WORK REQUIRED:
Filter the entries below down to the lines that hold "legend".

Start of ENTRIES PROVIDED

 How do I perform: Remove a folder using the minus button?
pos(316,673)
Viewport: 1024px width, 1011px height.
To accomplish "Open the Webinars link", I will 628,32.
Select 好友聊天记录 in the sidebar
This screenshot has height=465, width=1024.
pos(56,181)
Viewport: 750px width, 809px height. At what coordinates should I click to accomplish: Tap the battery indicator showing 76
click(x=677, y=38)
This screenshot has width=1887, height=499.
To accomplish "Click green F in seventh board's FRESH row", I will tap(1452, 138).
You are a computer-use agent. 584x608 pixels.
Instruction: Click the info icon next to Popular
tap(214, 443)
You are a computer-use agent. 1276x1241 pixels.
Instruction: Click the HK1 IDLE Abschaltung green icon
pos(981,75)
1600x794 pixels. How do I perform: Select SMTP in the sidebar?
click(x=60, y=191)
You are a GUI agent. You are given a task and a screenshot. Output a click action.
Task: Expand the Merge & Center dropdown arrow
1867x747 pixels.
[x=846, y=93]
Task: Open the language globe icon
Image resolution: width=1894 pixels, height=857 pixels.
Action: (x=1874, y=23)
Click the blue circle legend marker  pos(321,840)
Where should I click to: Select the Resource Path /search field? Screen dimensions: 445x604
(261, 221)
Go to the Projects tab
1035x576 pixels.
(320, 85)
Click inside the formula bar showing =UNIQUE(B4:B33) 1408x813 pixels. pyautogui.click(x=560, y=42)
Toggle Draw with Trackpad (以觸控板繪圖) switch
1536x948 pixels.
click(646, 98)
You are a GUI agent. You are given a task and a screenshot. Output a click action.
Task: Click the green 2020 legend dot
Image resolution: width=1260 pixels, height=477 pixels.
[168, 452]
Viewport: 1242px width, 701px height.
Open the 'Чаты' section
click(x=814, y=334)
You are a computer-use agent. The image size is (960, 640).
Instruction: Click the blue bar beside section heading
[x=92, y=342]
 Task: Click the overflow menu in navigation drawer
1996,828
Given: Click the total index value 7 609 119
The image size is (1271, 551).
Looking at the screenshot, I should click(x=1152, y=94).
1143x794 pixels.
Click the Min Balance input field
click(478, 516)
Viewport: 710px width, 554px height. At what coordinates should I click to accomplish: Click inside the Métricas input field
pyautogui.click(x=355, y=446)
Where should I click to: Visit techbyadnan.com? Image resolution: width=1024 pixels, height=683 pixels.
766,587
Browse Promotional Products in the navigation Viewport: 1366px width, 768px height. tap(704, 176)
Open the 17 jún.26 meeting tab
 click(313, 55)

End of ENTRIES PROVIDED

TASK SOLUTION:
Click the blue circle legend marker  pos(321,840)
Task: Click the green 2020 legend dot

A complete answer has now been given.